[AVAILABLE DATA Boundary: Start]

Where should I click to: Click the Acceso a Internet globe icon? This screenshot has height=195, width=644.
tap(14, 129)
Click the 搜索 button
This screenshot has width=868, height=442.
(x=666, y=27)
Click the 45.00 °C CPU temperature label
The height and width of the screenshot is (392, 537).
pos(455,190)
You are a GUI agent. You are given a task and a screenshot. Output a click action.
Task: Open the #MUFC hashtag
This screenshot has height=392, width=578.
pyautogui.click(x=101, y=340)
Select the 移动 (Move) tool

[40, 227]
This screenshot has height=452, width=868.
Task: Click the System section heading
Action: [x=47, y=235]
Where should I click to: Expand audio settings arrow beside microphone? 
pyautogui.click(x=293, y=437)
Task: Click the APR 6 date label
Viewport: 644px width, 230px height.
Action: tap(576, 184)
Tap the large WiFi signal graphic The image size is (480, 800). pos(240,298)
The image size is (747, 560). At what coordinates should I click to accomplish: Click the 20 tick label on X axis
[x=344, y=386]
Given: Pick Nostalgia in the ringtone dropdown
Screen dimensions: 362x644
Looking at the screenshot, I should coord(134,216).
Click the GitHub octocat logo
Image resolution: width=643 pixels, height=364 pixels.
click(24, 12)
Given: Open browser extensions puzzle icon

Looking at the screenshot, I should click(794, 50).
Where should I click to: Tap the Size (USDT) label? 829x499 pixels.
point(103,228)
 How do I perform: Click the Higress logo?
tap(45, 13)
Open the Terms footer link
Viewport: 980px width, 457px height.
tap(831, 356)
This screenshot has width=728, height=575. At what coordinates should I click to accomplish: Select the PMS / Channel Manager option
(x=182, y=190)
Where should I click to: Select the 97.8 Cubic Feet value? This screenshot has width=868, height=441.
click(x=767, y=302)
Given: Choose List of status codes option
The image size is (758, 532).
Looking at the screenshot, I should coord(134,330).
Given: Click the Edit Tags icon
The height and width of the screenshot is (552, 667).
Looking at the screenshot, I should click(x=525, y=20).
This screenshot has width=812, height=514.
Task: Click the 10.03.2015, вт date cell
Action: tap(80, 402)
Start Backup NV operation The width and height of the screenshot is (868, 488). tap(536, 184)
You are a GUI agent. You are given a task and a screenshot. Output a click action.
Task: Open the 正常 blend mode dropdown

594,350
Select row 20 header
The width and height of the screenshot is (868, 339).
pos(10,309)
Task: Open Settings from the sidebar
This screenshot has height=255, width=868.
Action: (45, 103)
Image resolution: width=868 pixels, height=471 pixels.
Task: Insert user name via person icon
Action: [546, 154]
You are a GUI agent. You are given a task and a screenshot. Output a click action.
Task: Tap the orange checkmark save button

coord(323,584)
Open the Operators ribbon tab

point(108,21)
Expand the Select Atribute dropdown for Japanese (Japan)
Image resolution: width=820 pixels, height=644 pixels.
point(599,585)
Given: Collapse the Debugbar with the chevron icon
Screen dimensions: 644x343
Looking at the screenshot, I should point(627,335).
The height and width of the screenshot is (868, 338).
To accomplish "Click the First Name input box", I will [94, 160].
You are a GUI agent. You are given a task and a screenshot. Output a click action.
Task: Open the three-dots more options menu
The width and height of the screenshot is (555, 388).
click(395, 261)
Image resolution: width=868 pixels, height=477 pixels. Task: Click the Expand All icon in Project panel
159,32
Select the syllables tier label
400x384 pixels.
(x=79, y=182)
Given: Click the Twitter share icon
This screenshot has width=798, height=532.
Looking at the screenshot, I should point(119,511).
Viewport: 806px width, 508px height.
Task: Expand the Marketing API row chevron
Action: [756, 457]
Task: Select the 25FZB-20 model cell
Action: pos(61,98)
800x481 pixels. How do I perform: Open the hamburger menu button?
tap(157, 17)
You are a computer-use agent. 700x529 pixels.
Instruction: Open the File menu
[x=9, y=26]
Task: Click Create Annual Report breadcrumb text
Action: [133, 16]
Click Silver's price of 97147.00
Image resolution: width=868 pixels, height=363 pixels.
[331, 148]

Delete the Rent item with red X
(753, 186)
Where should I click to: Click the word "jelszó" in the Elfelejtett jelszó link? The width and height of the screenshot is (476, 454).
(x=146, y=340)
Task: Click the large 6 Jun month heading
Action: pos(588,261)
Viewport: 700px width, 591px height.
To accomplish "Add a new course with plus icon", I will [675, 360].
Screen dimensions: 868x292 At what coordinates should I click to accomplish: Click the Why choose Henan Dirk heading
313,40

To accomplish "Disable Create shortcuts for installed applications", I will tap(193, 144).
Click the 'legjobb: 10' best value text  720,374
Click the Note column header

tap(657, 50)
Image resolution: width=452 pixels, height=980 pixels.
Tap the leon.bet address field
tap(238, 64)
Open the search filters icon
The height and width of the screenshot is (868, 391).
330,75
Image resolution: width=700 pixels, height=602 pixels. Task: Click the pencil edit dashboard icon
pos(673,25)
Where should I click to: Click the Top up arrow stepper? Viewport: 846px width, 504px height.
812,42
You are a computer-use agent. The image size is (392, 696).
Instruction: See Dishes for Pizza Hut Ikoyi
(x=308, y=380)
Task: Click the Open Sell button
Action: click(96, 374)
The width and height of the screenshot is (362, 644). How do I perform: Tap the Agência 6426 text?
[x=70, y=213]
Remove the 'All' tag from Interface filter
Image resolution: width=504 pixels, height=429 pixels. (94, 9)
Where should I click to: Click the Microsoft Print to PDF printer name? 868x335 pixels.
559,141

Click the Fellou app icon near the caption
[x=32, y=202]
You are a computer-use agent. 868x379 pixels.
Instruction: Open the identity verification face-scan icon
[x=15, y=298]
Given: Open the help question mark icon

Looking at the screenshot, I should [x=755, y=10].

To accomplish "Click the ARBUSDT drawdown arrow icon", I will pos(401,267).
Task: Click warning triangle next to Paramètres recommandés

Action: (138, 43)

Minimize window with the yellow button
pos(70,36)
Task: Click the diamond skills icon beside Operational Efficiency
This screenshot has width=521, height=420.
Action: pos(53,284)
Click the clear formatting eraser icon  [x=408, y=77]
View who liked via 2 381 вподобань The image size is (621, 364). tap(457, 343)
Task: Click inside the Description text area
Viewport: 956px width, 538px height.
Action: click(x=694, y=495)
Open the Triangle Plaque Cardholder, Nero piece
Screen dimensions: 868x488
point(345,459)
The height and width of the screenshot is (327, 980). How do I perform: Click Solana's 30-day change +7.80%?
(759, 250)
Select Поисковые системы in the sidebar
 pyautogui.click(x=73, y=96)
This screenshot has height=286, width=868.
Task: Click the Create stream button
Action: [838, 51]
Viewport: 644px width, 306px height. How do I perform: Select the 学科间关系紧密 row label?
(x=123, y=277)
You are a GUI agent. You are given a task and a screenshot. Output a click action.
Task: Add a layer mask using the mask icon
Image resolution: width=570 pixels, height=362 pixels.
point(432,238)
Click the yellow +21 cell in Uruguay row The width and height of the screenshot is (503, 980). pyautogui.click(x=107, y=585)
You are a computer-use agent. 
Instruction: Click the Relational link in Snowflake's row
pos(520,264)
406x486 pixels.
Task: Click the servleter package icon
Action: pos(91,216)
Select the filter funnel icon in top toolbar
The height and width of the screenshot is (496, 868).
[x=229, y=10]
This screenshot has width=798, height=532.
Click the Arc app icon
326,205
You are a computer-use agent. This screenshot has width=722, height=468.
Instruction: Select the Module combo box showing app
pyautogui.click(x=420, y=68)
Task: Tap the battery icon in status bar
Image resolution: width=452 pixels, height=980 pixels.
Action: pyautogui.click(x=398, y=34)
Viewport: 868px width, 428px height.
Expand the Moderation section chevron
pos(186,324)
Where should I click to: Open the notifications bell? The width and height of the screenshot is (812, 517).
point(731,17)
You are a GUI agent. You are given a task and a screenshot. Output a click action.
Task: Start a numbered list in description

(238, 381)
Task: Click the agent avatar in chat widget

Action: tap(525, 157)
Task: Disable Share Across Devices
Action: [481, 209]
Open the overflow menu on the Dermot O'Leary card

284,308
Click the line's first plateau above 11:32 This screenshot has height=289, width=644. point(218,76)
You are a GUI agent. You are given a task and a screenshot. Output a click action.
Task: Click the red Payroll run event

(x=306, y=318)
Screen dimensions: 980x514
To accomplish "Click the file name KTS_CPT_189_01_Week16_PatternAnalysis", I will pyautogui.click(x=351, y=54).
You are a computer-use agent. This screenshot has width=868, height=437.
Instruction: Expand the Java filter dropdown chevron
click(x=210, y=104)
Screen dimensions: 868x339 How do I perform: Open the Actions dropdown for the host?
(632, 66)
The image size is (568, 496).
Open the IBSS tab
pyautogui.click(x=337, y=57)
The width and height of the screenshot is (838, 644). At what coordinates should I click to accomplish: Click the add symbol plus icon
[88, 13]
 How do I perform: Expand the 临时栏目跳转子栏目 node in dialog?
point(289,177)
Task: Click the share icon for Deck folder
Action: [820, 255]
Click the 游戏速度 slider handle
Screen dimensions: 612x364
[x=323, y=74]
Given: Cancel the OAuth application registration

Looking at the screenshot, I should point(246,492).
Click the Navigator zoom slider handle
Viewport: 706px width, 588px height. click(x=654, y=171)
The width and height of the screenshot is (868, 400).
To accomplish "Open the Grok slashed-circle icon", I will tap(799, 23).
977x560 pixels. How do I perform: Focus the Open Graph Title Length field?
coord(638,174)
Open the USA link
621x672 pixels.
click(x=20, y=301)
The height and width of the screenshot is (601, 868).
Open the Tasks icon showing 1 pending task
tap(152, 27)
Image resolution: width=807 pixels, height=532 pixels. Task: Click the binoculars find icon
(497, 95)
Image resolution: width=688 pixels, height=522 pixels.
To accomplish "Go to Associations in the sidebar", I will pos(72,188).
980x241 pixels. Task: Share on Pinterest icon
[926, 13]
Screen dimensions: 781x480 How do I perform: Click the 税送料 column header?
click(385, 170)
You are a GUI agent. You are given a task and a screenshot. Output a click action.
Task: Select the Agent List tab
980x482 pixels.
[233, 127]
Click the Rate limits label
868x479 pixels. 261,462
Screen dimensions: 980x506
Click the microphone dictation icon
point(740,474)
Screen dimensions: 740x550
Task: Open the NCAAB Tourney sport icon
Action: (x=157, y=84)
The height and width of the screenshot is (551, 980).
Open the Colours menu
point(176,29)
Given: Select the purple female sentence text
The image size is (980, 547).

[AVAILABLE DATA Boundary: End]

## [THE TASK]
Among the lines of the listing above, count those that include the string "status" and give that total alone.

## [YOUR SOLUTION]
2